■ Passage to read:
▼

Defragmentation as described in the previous paragraph can be regarded as the 2-D strip packing problem. In Section III, we will take a closer look at this classic NP-complete optimization problem. As it turns out, for currently relevant numbers of modules, optimal placements can still be computed, using a cutting-edge algorithm for higher-dimensional packing.

#### III. 2-D STRIP PACKING

Packing rectangles into a container arises in many industries, whenever steel, glass, wood, or textile materials are to be cut, but it also occurs in less obvious contexts, such as machine scheduling or optimizing the layout of advertisements in newspapers. The 3-D problem is important for practical applications such as container loading or scheduling with partitionable resources. For many of these problems, objects must be positioned with a fixed orientation; this requirement also arises when configuring modules on a chip area.

Different types of objective functions for multidimensional packing problems have been considered. The *strip packing problem* (SPP) is to minimize the width W of a strip of fixed height H such that all rectangles fit into a rectangle of size  $W \times H$ . The *orthogonal knapsack problem* (OKP) requires selecting a most valuable subset S from a given set of rectangles, such that S can be packed into the large rectangle. The *orthogonal bin packing problem* (OBPP) considers the scenario in which a supply of containers of a given size is given and the objective is to minimize the number of containers that are needed for packing a set of boxes.

Crucial for all those optimization problems is the corresponding decision problem. The *orthogonal packing problem* (OPP) is to decide whether a given set of rectangles can be placed within a given rectangle of size  $W \times H$ . As all of the previous problems can be generalized to arbitrary dimensions, we denote by SPP-d, OKP-d, OBPP-d, and OPP-d the strip-packing problem, the orthogonal knapsack problem, the orthogonal bin packing problem, and the orthogonal packing problem, respectively, in d-dimensions (e.g., when considering scheduling problems on an FPGA implies considering two space and one time dimension, yielding d = 3). Being a generalization of the 1-D problem 3-Partition, the OKP-d is NP-complete in the strict sense, and so the corresponding optimization problems are NP-hard [8].

Dealing with an NP-hard problem (often dubbed "intractable") does not mean that it is impossible to find provably optimal solutions. While the time for this task may be quite long in the worst case, a good understanding of the underlying

mathematical structure may allow it to find an optimal solution (and prove its optimality) in reasonable time for a large number of instances. A good example of this type can be found in [9], where the exact solution of a 120-city instance of the Traveling Salesman Problem is described. In the meantime, benchmark instances of size up to 13 509 and 15 112 cities have been solved to optimality [10], showing that the right mathematical tools and sufficient computing power may combine to explore search spaces of tremendous size. In this sense, "intractable" problems may turn out to be quite tractable.

▲

■ Dataset entries:
▼

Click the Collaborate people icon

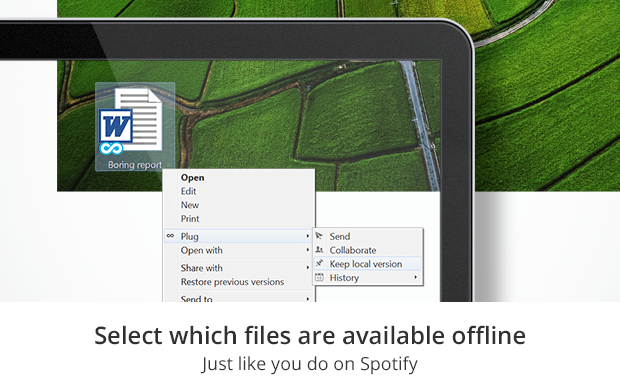click(x=319, y=250)
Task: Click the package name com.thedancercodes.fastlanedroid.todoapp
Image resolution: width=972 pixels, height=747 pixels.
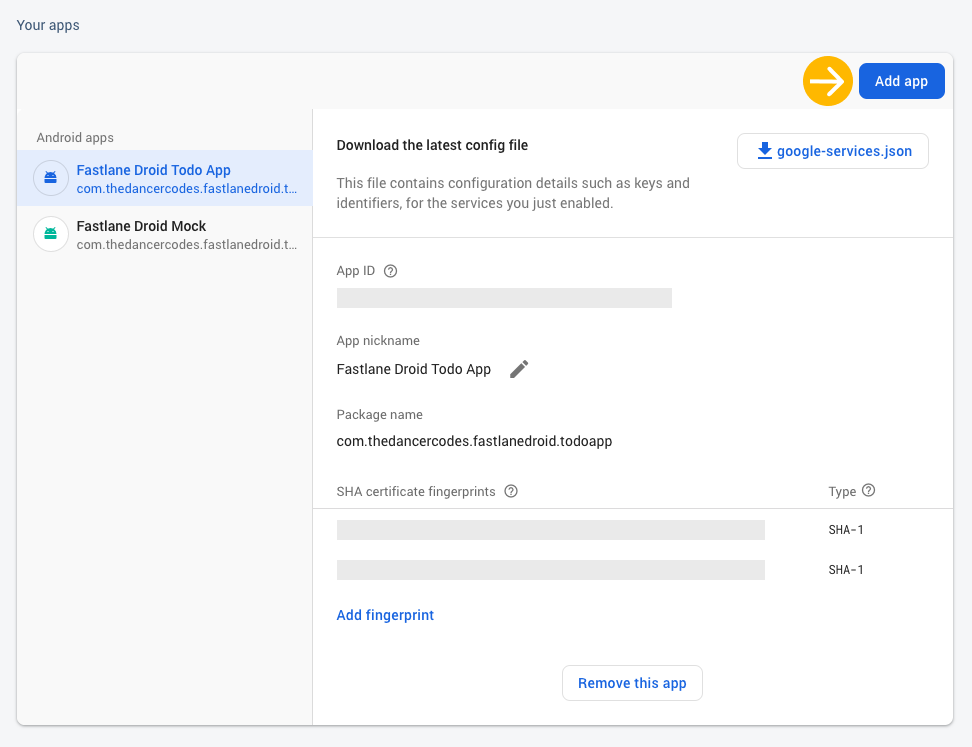Action: (474, 440)
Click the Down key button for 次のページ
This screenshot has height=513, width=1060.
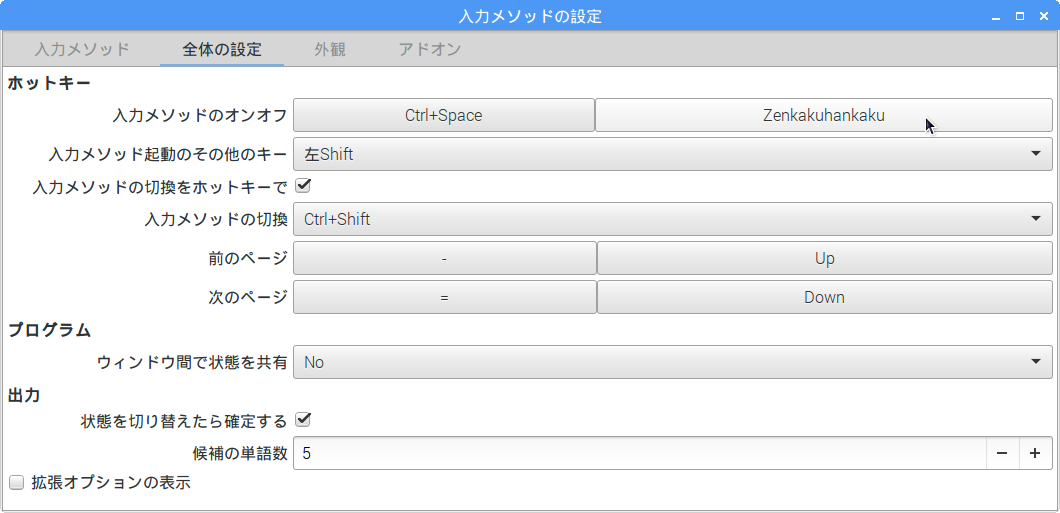tap(824, 297)
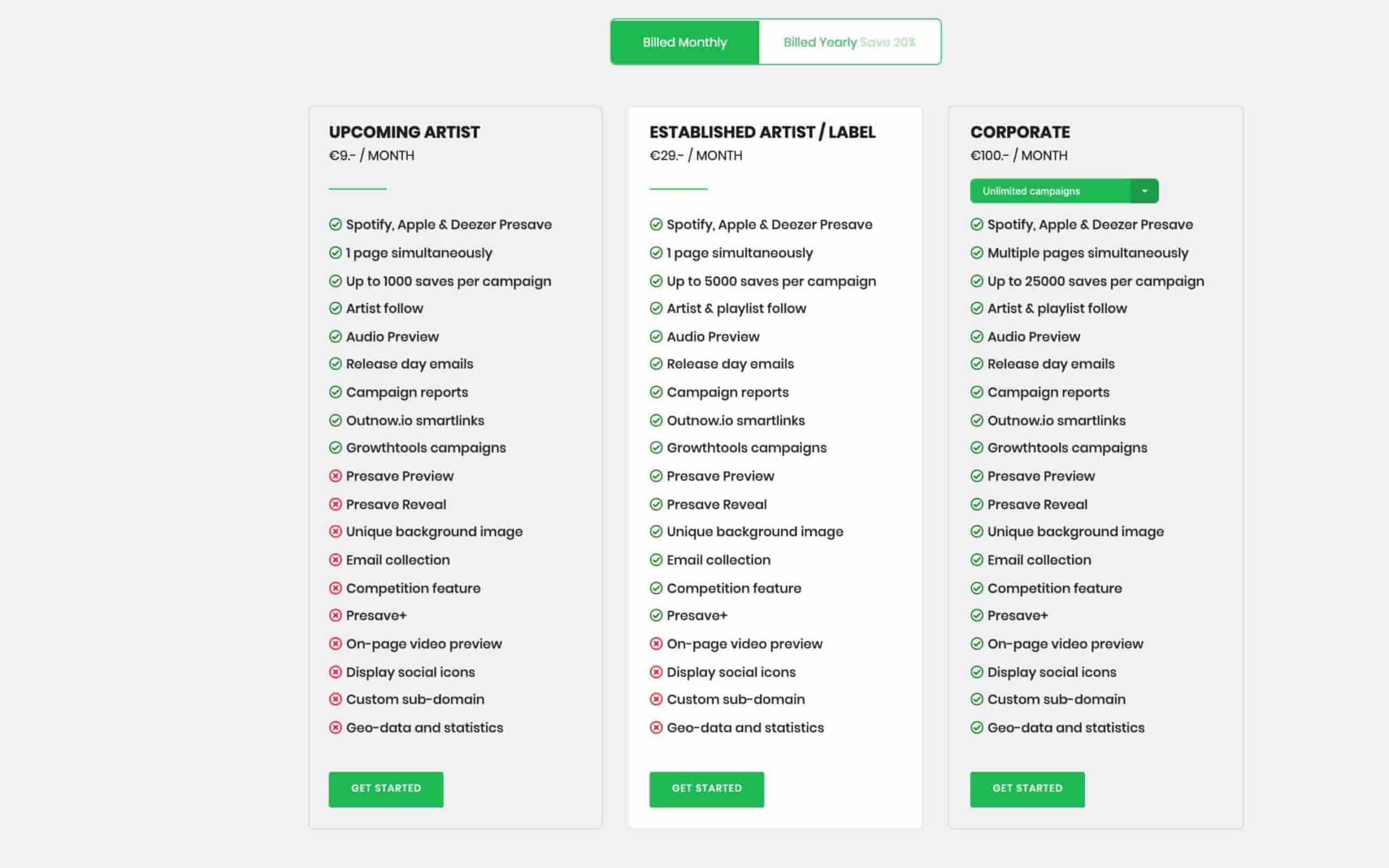Get started with Established Artist / Label plan
This screenshot has width=1389, height=868.
click(x=706, y=789)
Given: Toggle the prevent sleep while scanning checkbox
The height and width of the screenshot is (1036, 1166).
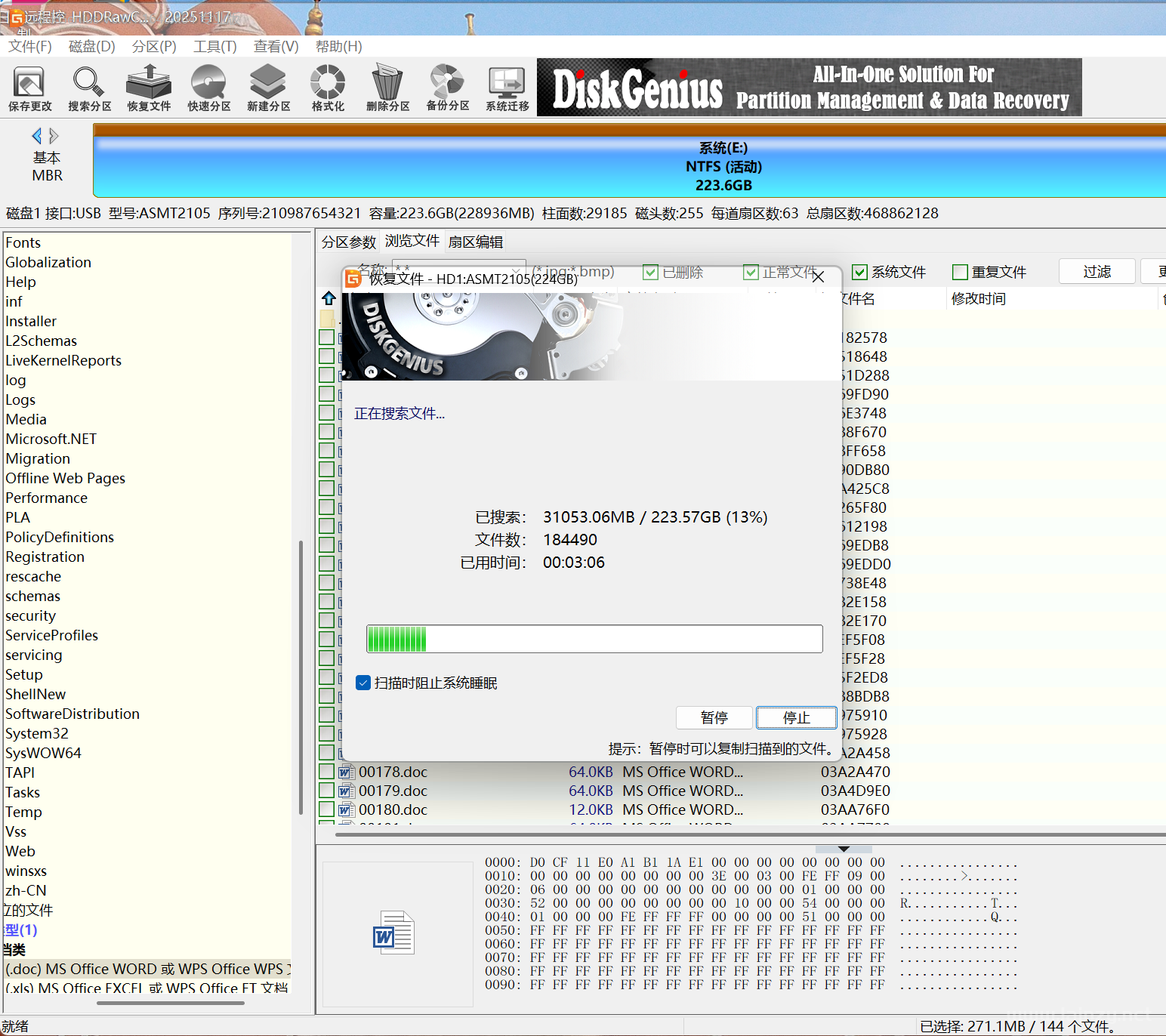Looking at the screenshot, I should [x=363, y=683].
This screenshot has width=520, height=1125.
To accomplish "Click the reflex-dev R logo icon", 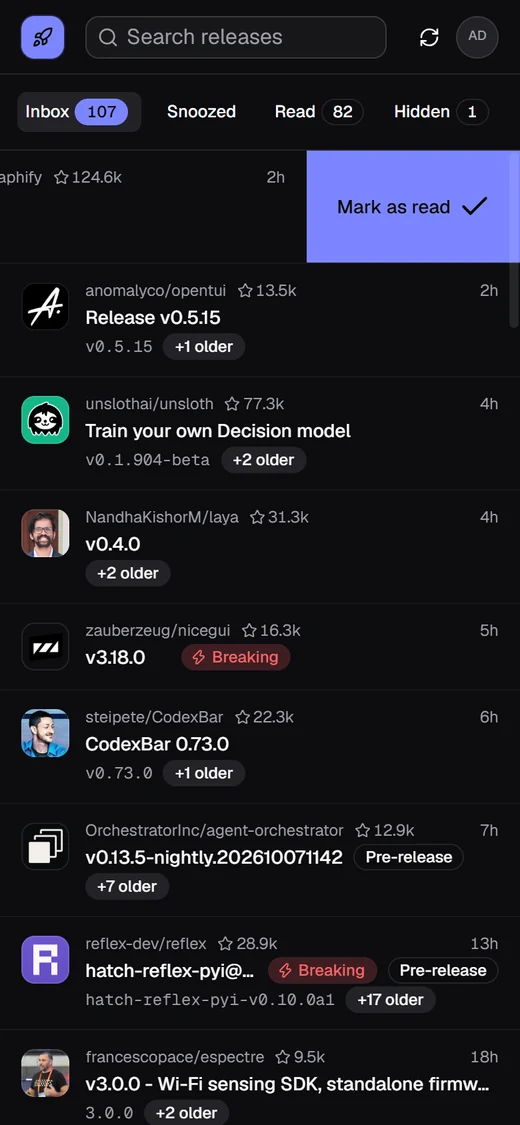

▲

In the passage on 2-D strip packing, what quantity does the strip packing problem seek to minimize?

The width W of a strip of fixed height H, such that all rectangles fit into a rectangle of size W × H.